Records provided |
-- Opening Marker --
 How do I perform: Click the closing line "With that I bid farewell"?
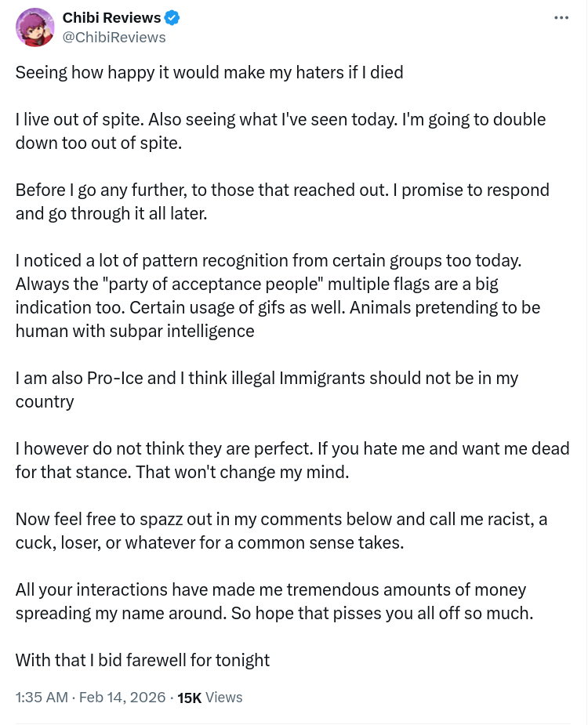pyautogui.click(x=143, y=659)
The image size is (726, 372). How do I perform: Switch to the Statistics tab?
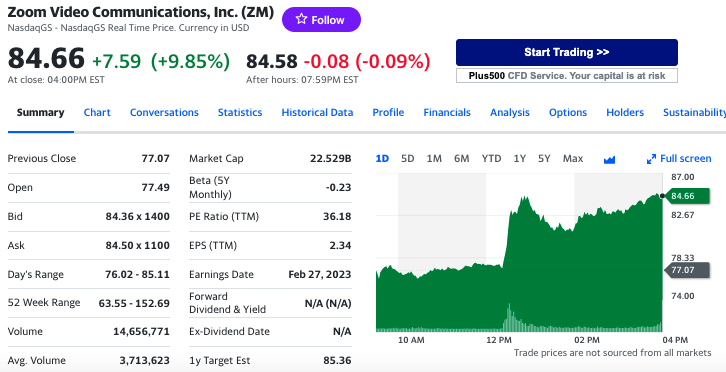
-- Closing Marker --
-- Opening Marker --
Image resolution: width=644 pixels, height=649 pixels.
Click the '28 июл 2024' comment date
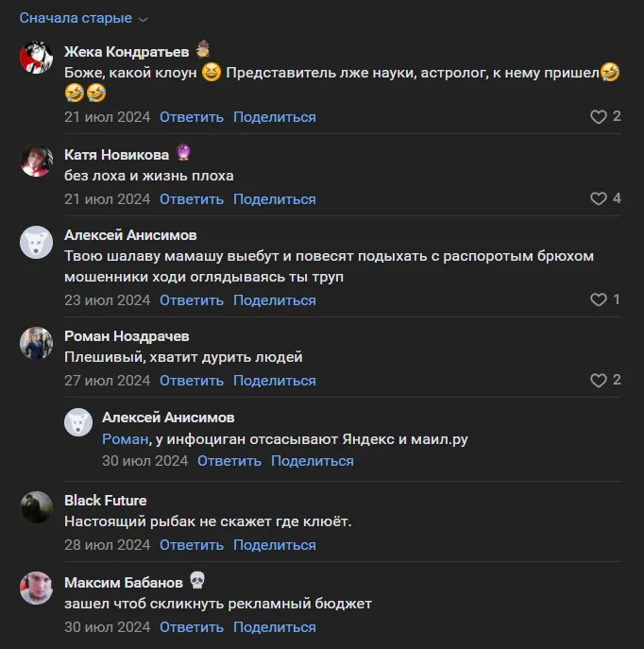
-- Closing Marker --
Problem statement |
Copy out each line of the data above, exactly, if it lies between the line holding "Image resolution: width=644" and the line holding "Click the '28 июл 2024' comment date", inclusive; copy no other line.

Solution for this exercise |
Image resolution: width=644 pixels, height=649 pixels.
Click the '28 июл 2024' comment date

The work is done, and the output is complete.